Adams and McGuinness sold the usual constitutional quietism that has lasted the usual 20-40 years, followed by the usual abrupt change in circumstances and resurgence of threat and tension. Adams and McGuinness have trodden the O’Connell, Redmond, Collins road of quietism and reaction masquerading as victory. It is, as Claudius says on his deathbed in ‘I Claudius’, all so terribly familiar.
The MI6 officer who talked with Gerry Kelly and Martin McGuinness during the peace process said something interesting about a United Ireland being inevitable because of Europe. And that the Unionists would just have to accept it.
Absolutely, utterly believable, what an MI6 officer had to say during a time of negotiations. Are the Irish soft or what?
British aims during Brexit negotiations will be to ensure British political and military influence on the island of Ireland out to the next 50 years. This will be achieved either by joint authority, destabilisation/war or some other means. That is why Ireland is such a major issue in these negotiations, not as a block to Brexit but as leverage to the aims of the British ruling class. Especially so since after 4 centuries of policy to prevent it the Europeans are finally on Irish soil.
It could be said that the D’Hondt mechanism was instituted with precisely this in mind.
It would be interesting to observe what impact, if any, that the EU mutual defence pact, article 42(7) would play in the event of Eire being the victim of a resurgent, bellicose, post empire Britain.
What Unionists have said that violence would be justified in the event of a vote for a United Ireland? I can only think of crackpots of the Jamie Bryson variety. It’s very simple : British governments of both main parties have stated that they have no selfish, strategic interest in remaining in Northern Ireland, it’s in the hands of the people who live here. If a majority vote for a U.I. in a future referendum, then there’ll be a U.I.. Ireland, and the small amount of reciprocal trade across the border, has been a major issue in the Brexit negotitations because the E.U. wants to protect its single market, nothing to do do with completely bogus issues like a “hard border,” return to violence, protecting the G.F.A , etc
Historically Unionism has resorted to the threat of violence to secure concessions from the British regime and to intimidate the Irish. Theirs is militaristic, belligerent culture that habitually dresses up in pseudo-military uniforms to march.
Their marching bands and orders drill weekly.
This trait hasn’t tapered or mellowed and has a habit of romanticising war.
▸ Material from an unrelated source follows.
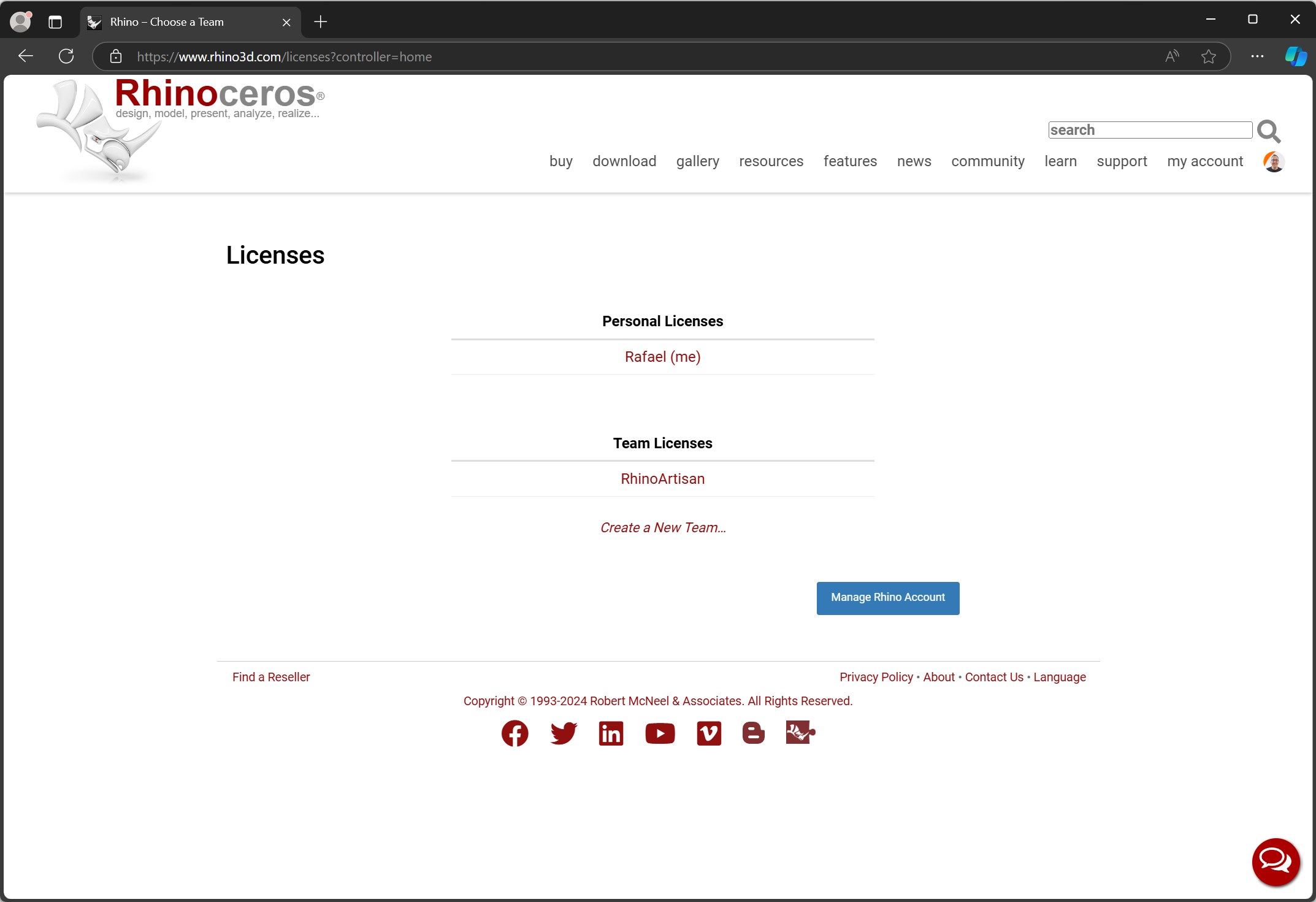
Task: Open browser settings and more menu
Action: point(1257,57)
I fear that the Irish state (and the electorate in the south) is complacent, inward-looking and utterly unprepared for a very possible scenario of re-unification or the passing of a border poll followed by turmoil, intimidation and, worst case, OAS-style attacks.
If the Brits tried repartition they would be lucky to hold on to North Down and a chunk of Strangford. They would lose Belfast and Derry. Tyrone and Fermanagh most of Armagh would be gone as well. Twenty years ago they would have held two counties maybe three but demographics have changed all that.
NORTHERN IRELAND is still a democratic country for decades innocent individuals ha very been murdered because of their identity and democratic way of life 85 per cent of the working population were under threat from Republican murder gangs due to the simple fact they wanted to work and earn a living. IRELAND have mass killers political status after horrific tortures ,murder and mass bombings,in 1974and again in 1975 Irish law makers granted that the destruction and carnage in Northern Ireland was political and not criminal activity. CATHOLICS IN Northern Ireland were rejected by the Irish GOVERNMENT IN 1969 and again in 1970, this was after Irish intelligence officers infiltrated the civil rights movement and started to push hardliners through the rank and fi,e of the civil, rights movement this should be noted as beginning in 1966 in Maghera.Ireland has always viewed the Unionist community as being foreign
This goes back to the plantation period although some Unionists have longer Irish history than some Catholics, Martin McGuinness to name but one.